Je me souviens très bien d’un de mes ratés de cours. Un classique.

En classe, tout semblait clair. Les élèves maîtrisaient les définitions. Les principes de base étaient connus. Le concept paraissait acquis.

Puis vint le devoir.

Et les notes furent catastrophiques.

La réalité s’imposait : ils n’avaient rien compris.

Refaire le cours à l’identique n’aurait servi à rien. J’ai alors pris le temps de construire un corrigé type, en tenant compte prioritairement des profils visuel et kinesthésique.

Tout s’est débloqué au moment de la correction.

Je leur ai remis un résumé sous forme de schéma pour structurer l’information, puis j’ai réexpliqué chaque lien, chaque articulation, chaque raison d’être entre les concepts. Là, le sens est apparu. Presque instantanément.

Le temps consacré à ce corrigé spécifique n’a jamais été une perte. C’était un investissement.

Un investissement durable.

Pourquoi ?

Parce que ce travail m’a servi les années suivantes, sans effort supplémentaire.

Il devient alors essentiel de réhabiliter un mot injustement diabolisé : se tromper.

Expérimentez. Ajustez. Corrigez.

Mais restez lucide et pragmatique.

C’est ainsi que se construit un véritable savoir-faire pédagogique.

Et gardez en tête cette mise en garde de Saint Augustin :

«  se tromper est humain.

S’obstiner dans l’erreur ne l’est pas.»

 

S’appuyer sur les élèves… sans attendre qu’ils viennent à vous

Partons d’un principe simple, et souvent inconfortable : les élèves ne viendront que très rarement vers vous pour signaler une difficulté de compréhension. Non par mauvaise volonté. Mais parce que le groupe observe, juge, compare. La dynamique de classe agit comme un miroir silencieux. La preuve sociale fait son œuvre.

L’élève se tait. Il doute. Il attend.

Et le malentendu s’installe.

C’est donc à l’enseignant, au formateur, d’ouvrir la voie. D’observer. D’oser aller vers eux. Non pour porter, sauver ou surprotéger, mais pour amorcer autre chose : la responsabilisation progressive de l’apprenant.

Oui, cette démarche peut sembler fatigante. Surtout lorsque les semaines s’enchaînent, que les heures de cours s’accumulent, que les classes sont chargées et parfois éprouvantes. En fin de trimestre, la fatigue se glisse partout. Dans le corps. Dans la voix. Dans la patience.

Mais c’est précisément ici que se joue un levier essentiel.
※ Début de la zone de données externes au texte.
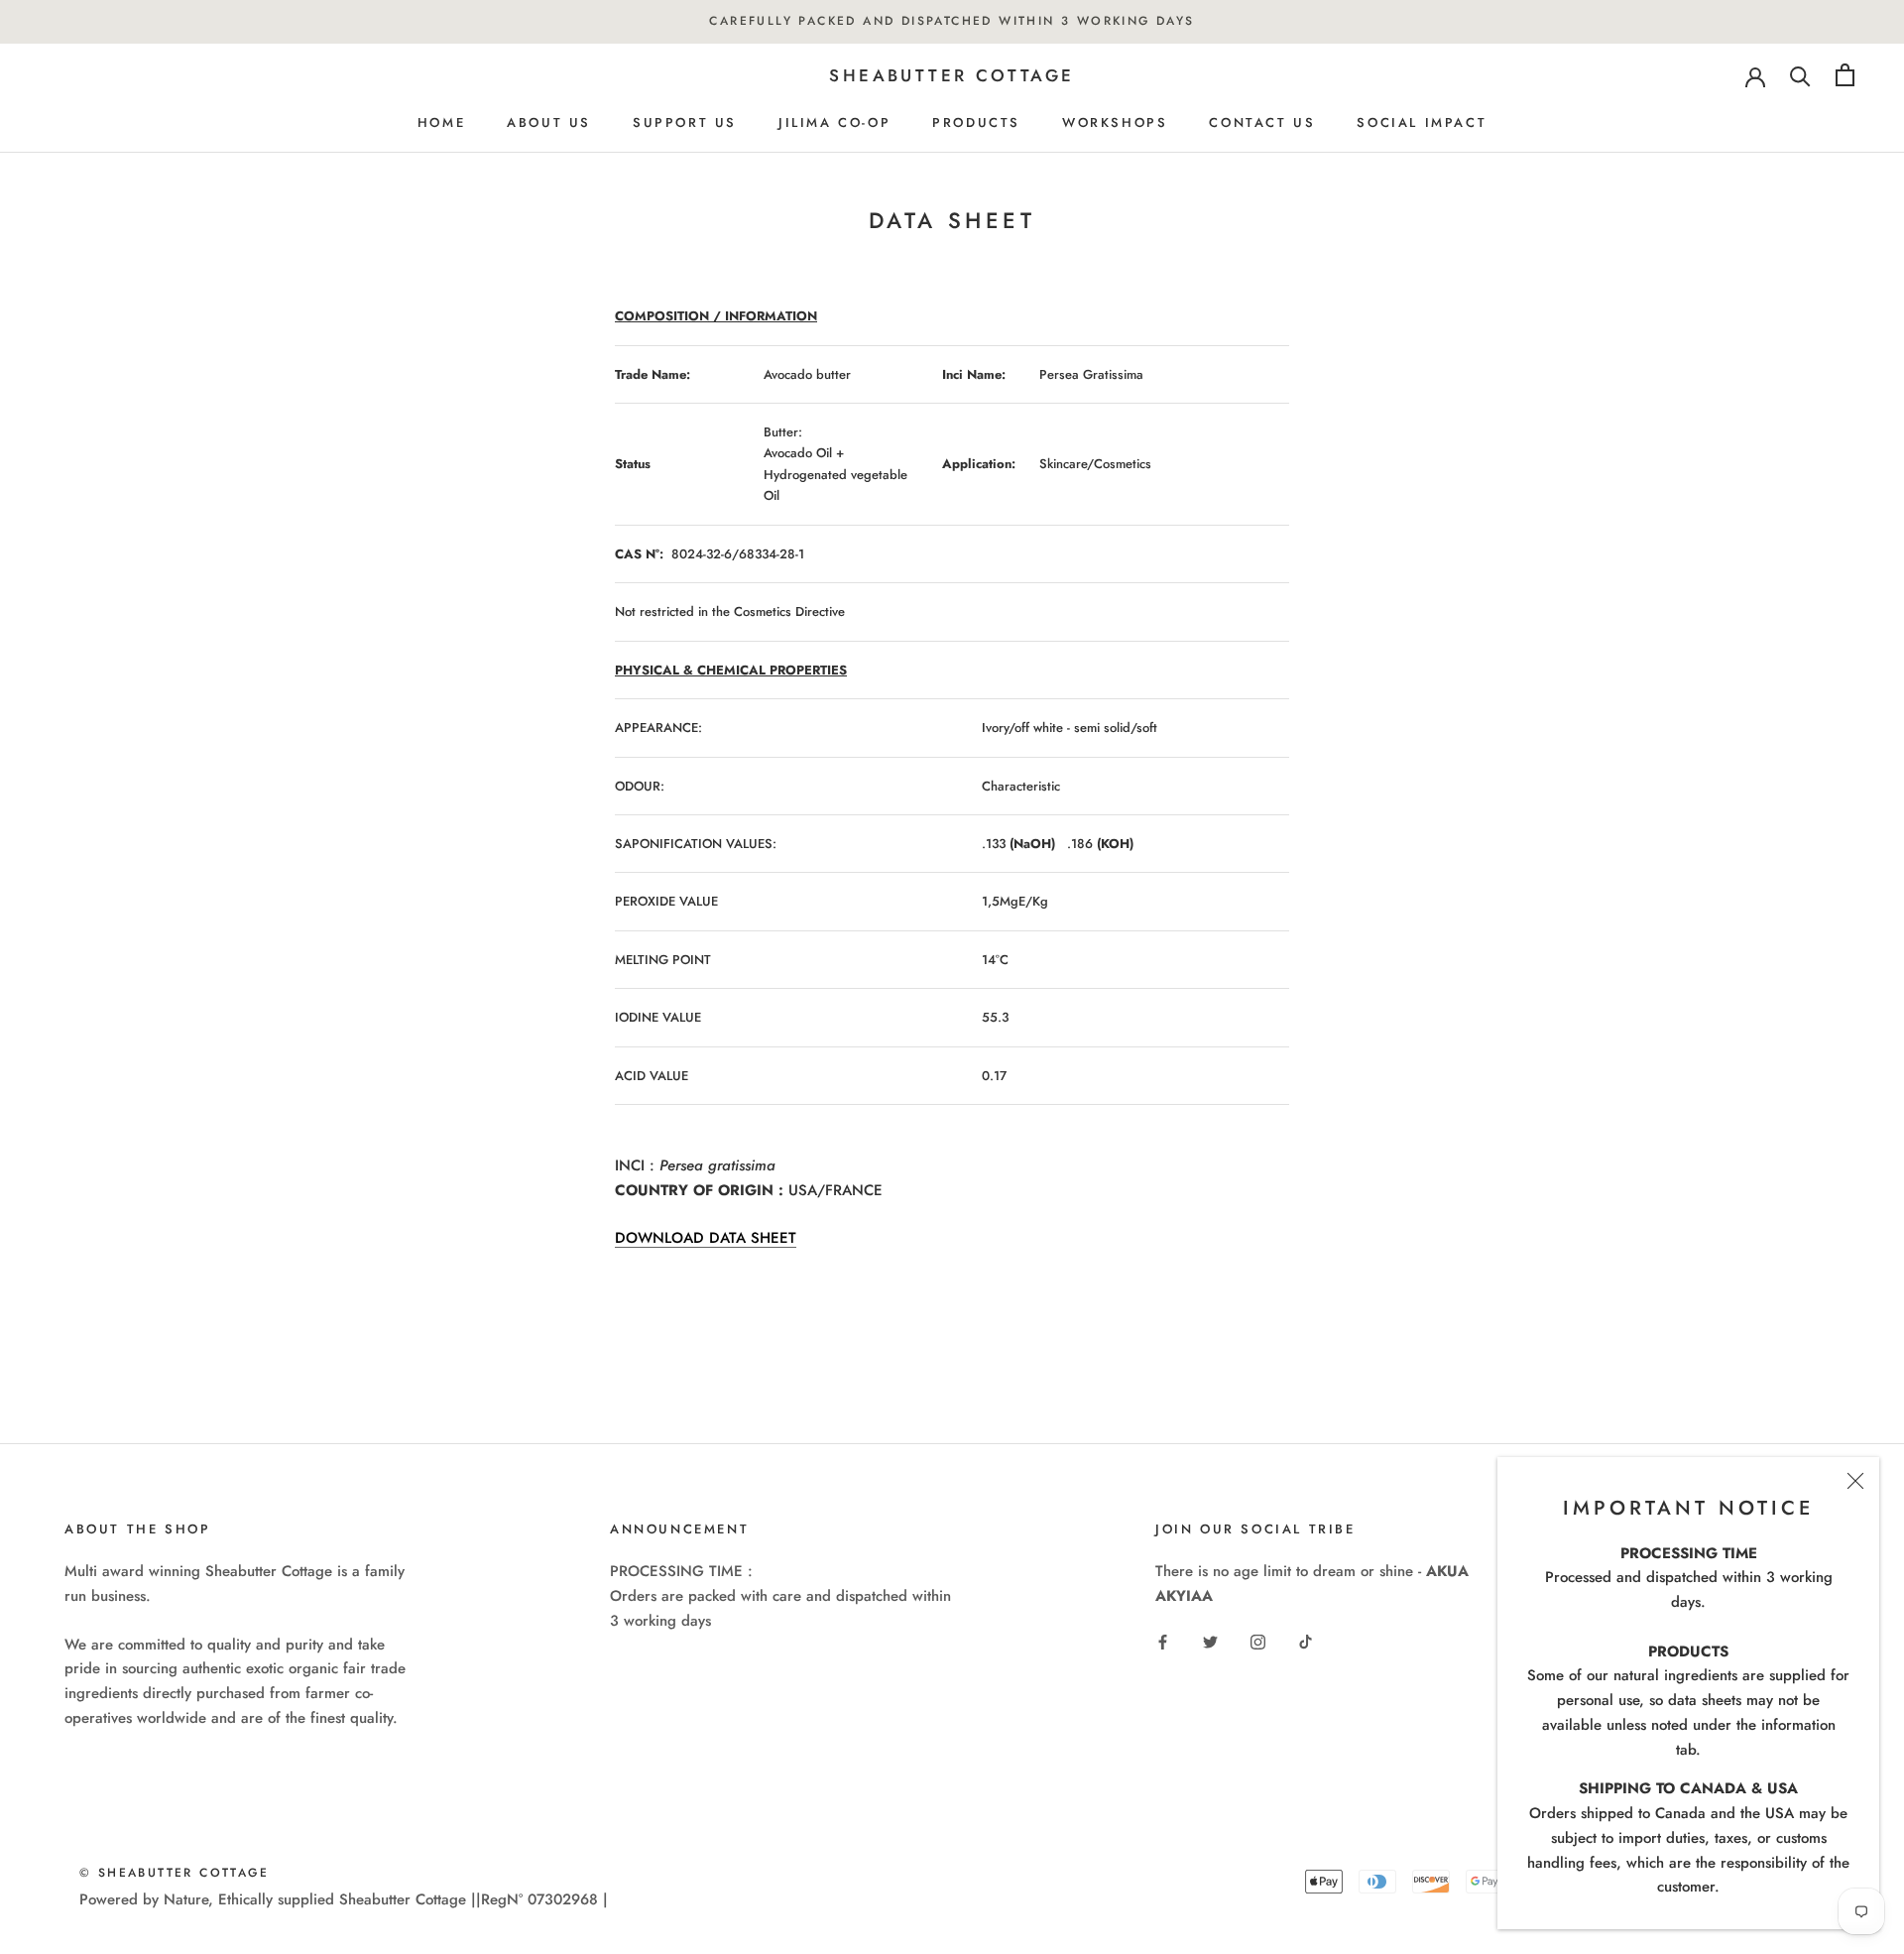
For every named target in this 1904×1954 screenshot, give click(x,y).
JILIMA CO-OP (834, 122)
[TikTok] (1305, 1641)
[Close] (1855, 1481)
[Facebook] (1162, 1641)
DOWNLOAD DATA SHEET (705, 1238)
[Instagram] (1257, 1641)
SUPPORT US (685, 122)
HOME (441, 122)
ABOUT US (549, 122)
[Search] (1800, 74)
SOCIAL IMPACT (1422, 122)
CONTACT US (1262, 122)
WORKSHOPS (1114, 122)
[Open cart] (1845, 74)
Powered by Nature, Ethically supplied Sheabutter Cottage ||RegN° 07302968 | (343, 1899)
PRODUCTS (976, 122)
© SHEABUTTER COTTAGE (174, 1873)
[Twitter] (1210, 1641)
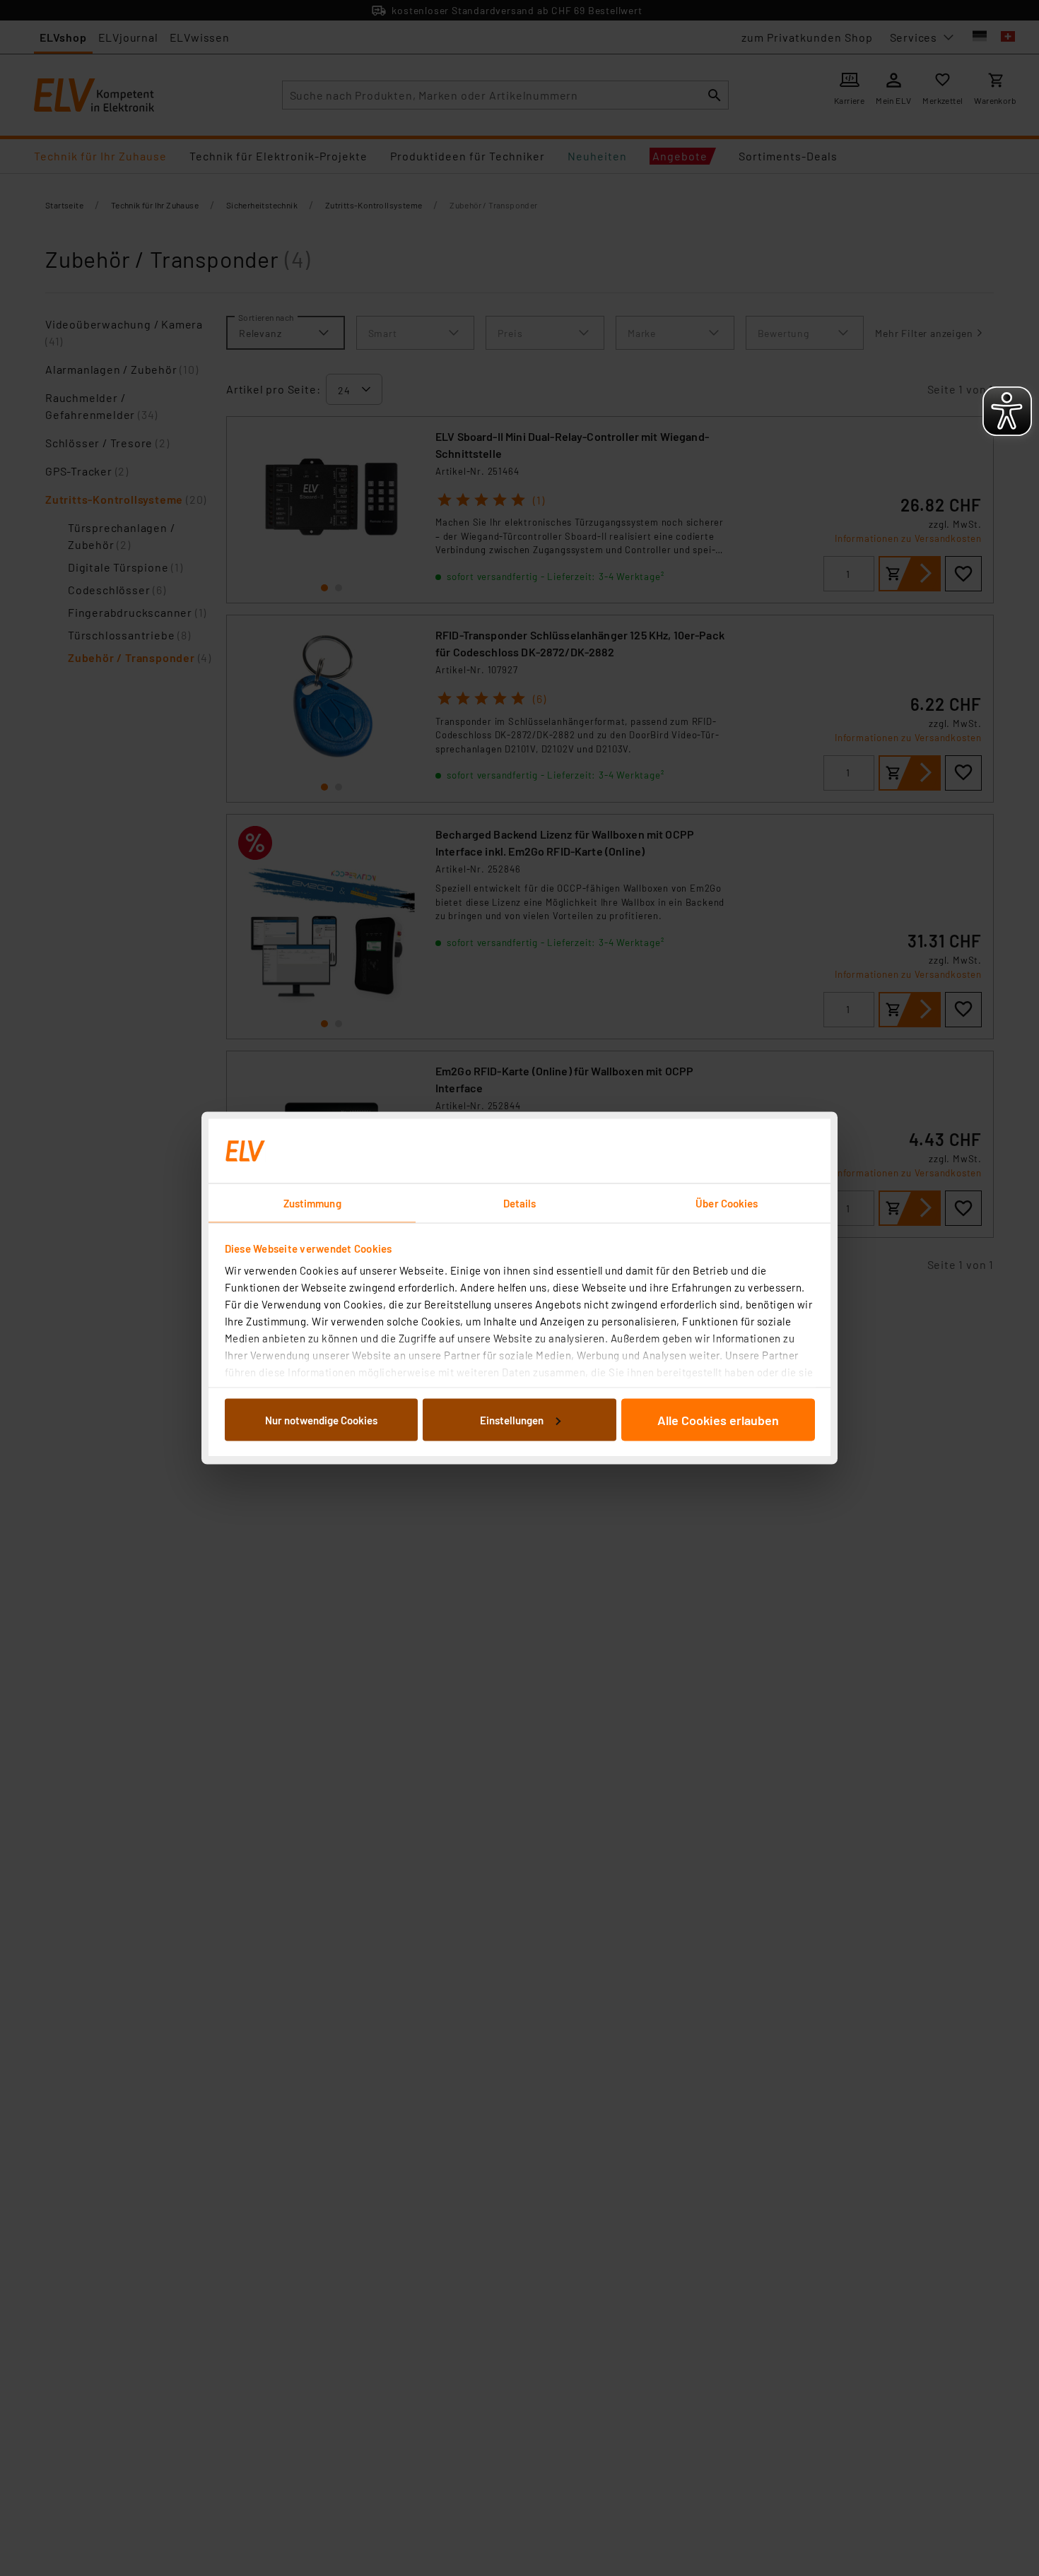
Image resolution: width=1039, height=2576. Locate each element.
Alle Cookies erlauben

Aller vers les élèves n’a pas pour but de faire à leur place. L’objectif n’est pas de devenir omniprésent. Il est de créer un cadre où l’élève apprend à identifier ce qu’il comprend, ce qu’il ne comprend pas, et comment il apprend.

Autrement dit : rendre l’élève acteur de son apprentissage.

Observer un regard qui se perd.

Interroger sans exposer.

Nommer une difficulté sans juger.

Ce sont ces micro-interventions qui, peu à peu, autorisent l’élève à se dire : « J’ai le droit de ne pas comprendre… et j’ai surtout la capacité de chercher comment comprendre. »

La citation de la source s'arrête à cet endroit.